RECORD EXTRACTS:
==================================================
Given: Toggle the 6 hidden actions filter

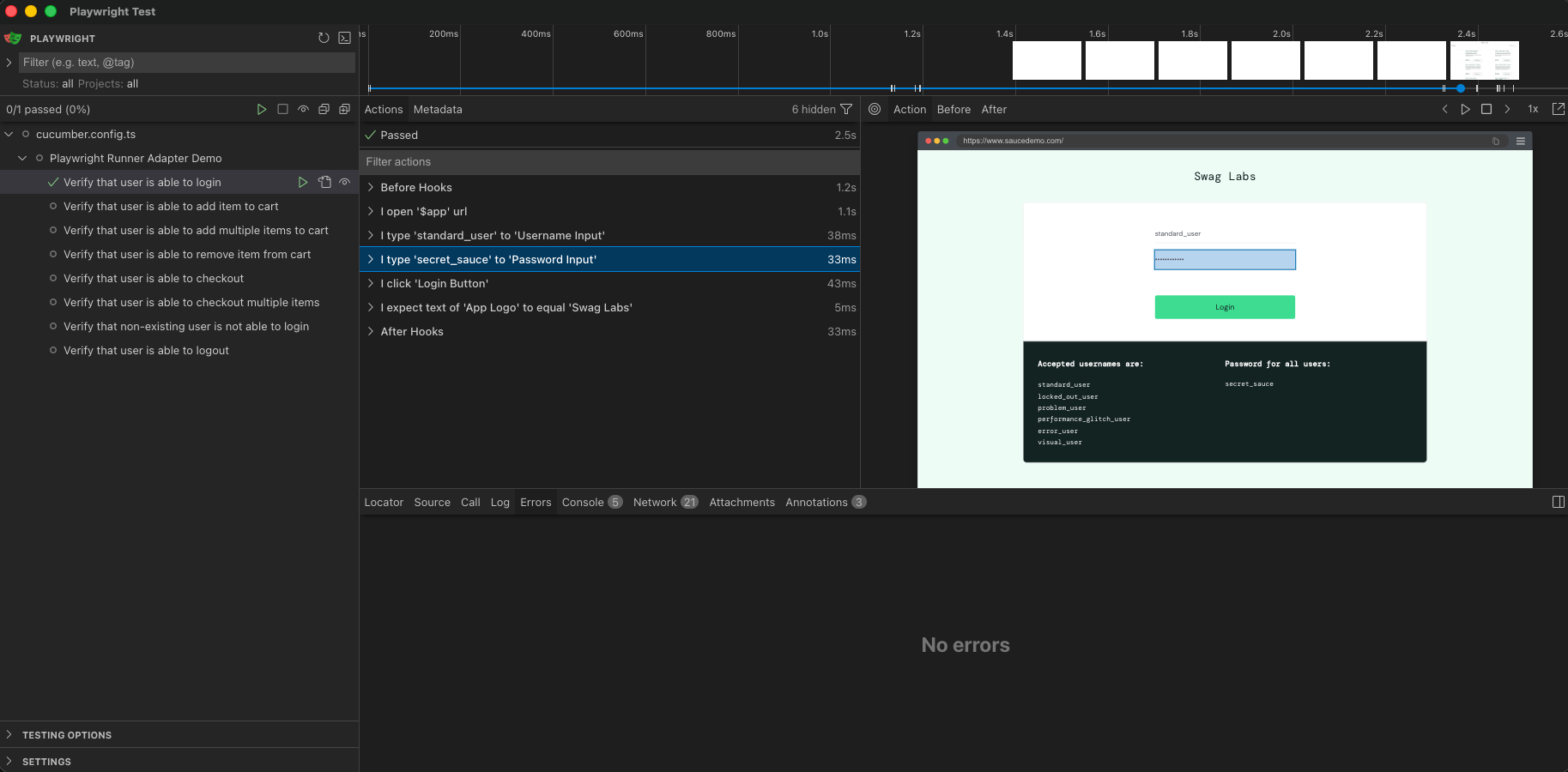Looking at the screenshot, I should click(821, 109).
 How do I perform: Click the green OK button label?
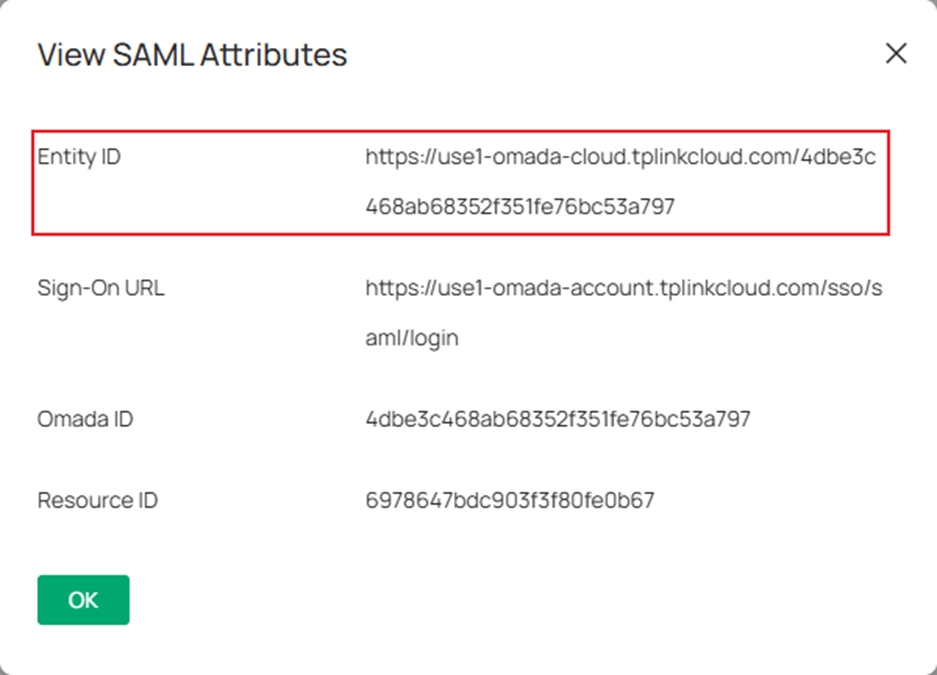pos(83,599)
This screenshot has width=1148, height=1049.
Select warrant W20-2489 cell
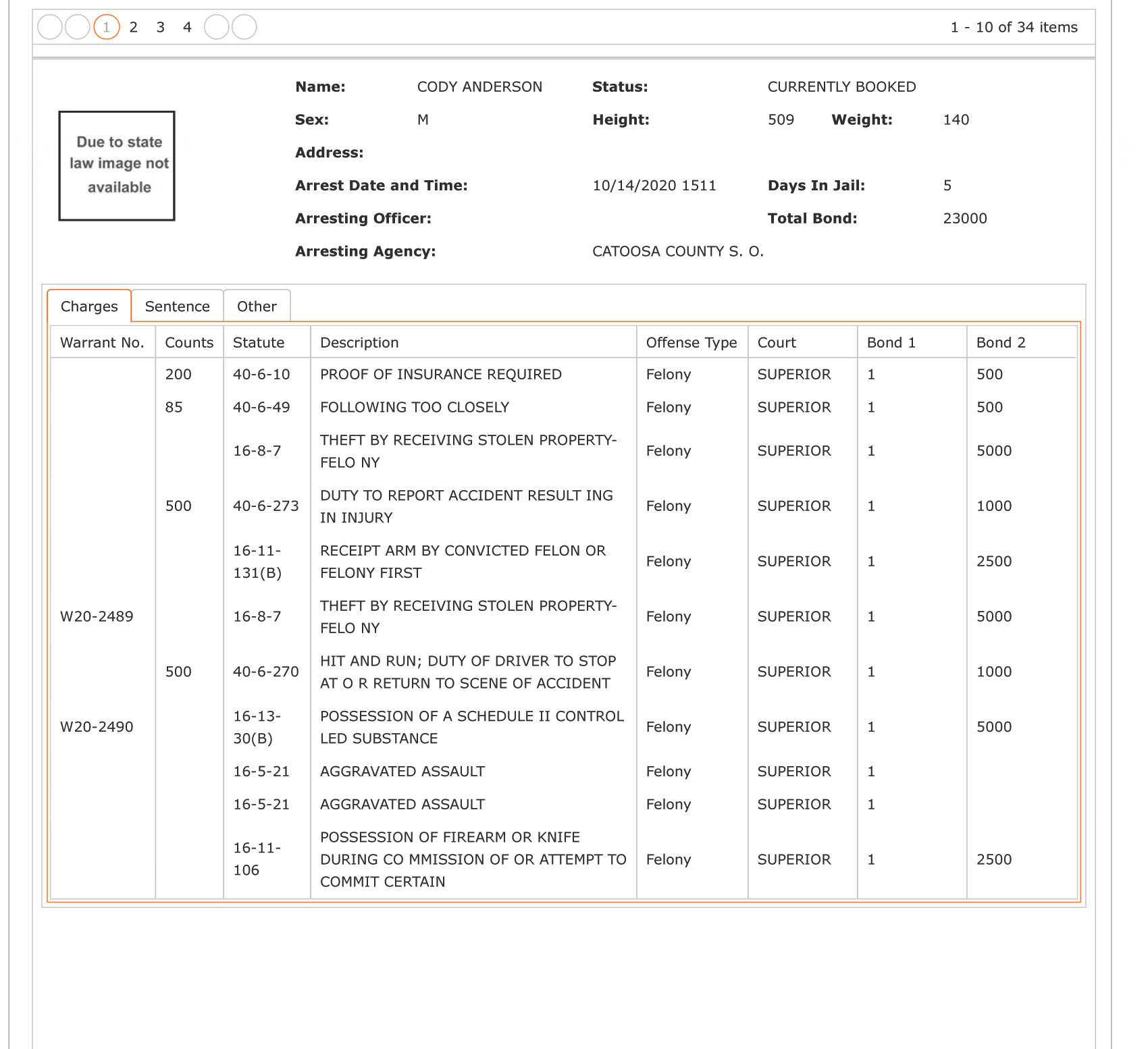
==================================================
TASK REQUIREMENTS: What you return must match, line for line, the span from the line containing "This screenshot has width=1148, height=1049." through the last line of the listing above, with every picture omitted.

SOLUTION TO THE EXERCISE:
This screenshot has width=1148, height=1049.
Select warrant W20-2489 cell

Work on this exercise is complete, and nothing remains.